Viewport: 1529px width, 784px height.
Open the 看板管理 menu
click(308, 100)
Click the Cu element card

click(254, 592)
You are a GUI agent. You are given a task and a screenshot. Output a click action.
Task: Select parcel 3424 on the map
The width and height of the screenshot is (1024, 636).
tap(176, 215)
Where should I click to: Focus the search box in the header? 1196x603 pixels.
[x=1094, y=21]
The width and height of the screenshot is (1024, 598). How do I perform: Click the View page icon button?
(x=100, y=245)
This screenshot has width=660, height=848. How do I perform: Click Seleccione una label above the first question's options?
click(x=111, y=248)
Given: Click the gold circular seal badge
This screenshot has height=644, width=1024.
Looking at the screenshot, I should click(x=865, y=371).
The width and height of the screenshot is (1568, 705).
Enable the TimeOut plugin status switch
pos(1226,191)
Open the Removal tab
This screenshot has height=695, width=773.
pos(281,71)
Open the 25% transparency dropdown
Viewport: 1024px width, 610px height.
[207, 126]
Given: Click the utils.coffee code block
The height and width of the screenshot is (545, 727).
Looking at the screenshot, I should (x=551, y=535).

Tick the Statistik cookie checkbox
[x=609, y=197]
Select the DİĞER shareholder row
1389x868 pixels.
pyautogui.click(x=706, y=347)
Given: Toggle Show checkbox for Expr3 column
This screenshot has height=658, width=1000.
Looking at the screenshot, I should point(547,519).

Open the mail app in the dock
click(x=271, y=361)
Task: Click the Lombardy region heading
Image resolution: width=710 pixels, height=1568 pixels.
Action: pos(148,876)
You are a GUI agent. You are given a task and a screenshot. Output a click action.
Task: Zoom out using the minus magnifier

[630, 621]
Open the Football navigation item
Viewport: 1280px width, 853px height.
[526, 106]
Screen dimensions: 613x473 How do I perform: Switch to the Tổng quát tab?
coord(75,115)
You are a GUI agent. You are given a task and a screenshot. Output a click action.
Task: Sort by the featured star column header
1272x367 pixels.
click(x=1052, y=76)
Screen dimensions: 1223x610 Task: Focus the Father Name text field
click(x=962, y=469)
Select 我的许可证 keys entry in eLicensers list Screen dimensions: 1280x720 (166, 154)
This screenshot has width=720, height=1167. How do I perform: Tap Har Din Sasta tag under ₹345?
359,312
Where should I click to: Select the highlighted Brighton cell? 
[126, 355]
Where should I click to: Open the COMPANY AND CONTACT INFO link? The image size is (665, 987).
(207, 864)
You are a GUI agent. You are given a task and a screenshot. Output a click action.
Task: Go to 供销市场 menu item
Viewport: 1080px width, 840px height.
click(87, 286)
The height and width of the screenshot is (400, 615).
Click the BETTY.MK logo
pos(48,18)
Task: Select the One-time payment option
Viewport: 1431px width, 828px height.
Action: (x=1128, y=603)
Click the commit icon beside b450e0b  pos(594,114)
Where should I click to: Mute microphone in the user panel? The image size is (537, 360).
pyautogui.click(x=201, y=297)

+ + + +

Nothing is to be left out: set down all the records again exactly.

Response box:
Viewport: 1529px width, 784px height.
Open the 看板管理 menu
click(308, 100)
Click the Cu element card

click(254, 592)
You are a GUI agent. You are given a task and a screenshot. Output a click action.
Task: Select parcel 3424 on the map
The width and height of the screenshot is (1024, 636).
tap(176, 215)
Where should I click to: Focus the search box in the header? 1196x603 pixels.
[x=1094, y=21]
The width and height of the screenshot is (1024, 598). How do I perform: Click the View page icon button?
(x=100, y=245)
This screenshot has width=660, height=848. How do I perform: Click Seleccione una label above the first question's options?
click(x=111, y=248)
Given: Click the gold circular seal badge
This screenshot has height=644, width=1024.
Looking at the screenshot, I should click(x=865, y=371).
The width and height of the screenshot is (1568, 705).
Enable the TimeOut plugin status switch
pos(1226,191)
Open the Removal tab
This screenshot has height=695, width=773.
pos(281,71)
Open the 25% transparency dropdown
Viewport: 1024px width, 610px height.
[207, 126]
Given: Click the utils.coffee code block
The height and width of the screenshot is (545, 727).
Looking at the screenshot, I should (x=551, y=535).

Tick the Statistik cookie checkbox
[x=609, y=197]
Select the DİĞER shareholder row
1389x868 pixels.
pyautogui.click(x=706, y=347)
Given: Toggle Show checkbox for Expr3 column
This screenshot has height=658, width=1000.
Looking at the screenshot, I should point(547,519).

Open the mail app in the dock
click(x=271, y=361)
Task: Click the Lombardy region heading
Image resolution: width=710 pixels, height=1568 pixels.
Action: pos(148,876)
You are a GUI agent. You are given a task and a screenshot. Output a click action.
Task: Zoom out using the minus magnifier

[630, 621]
Open the Football navigation item
Viewport: 1280px width, 853px height.
[526, 106]
Screen dimensions: 613x473 How do I perform: Switch to the Tổng quát tab?
coord(75,115)
You are a GUI agent. You are given a task and a screenshot. Output a click action.
Task: Sort by the featured star column header
1272x367 pixels.
click(x=1052, y=76)
Screen dimensions: 1223x610 Task: Focus the Father Name text field
click(x=962, y=469)
Select 我的许可证 keys entry in eLicensers list Screen dimensions: 1280x720 (166, 154)
This screenshot has width=720, height=1167. How do I perform: Tap Har Din Sasta tag under ₹345?
359,312
Where should I click to: Select the highlighted Brighton cell? 
[126, 355]
Where should I click to: Open the COMPANY AND CONTACT INFO link? The image size is (665, 987).
(207, 864)
You are a GUI agent. You are given a task and a screenshot. Output a click action.
Task: Go to 供销市场 menu item
Viewport: 1080px width, 840px height.
click(87, 286)
The height and width of the screenshot is (400, 615).
Click the BETTY.MK logo
pos(48,18)
Task: Select the One-time payment option
Viewport: 1431px width, 828px height.
Action: (x=1128, y=603)
Click the commit icon beside b450e0b  pos(594,114)
Where should I click to: Mute microphone in the user panel? The image size is (537, 360).
pyautogui.click(x=201, y=297)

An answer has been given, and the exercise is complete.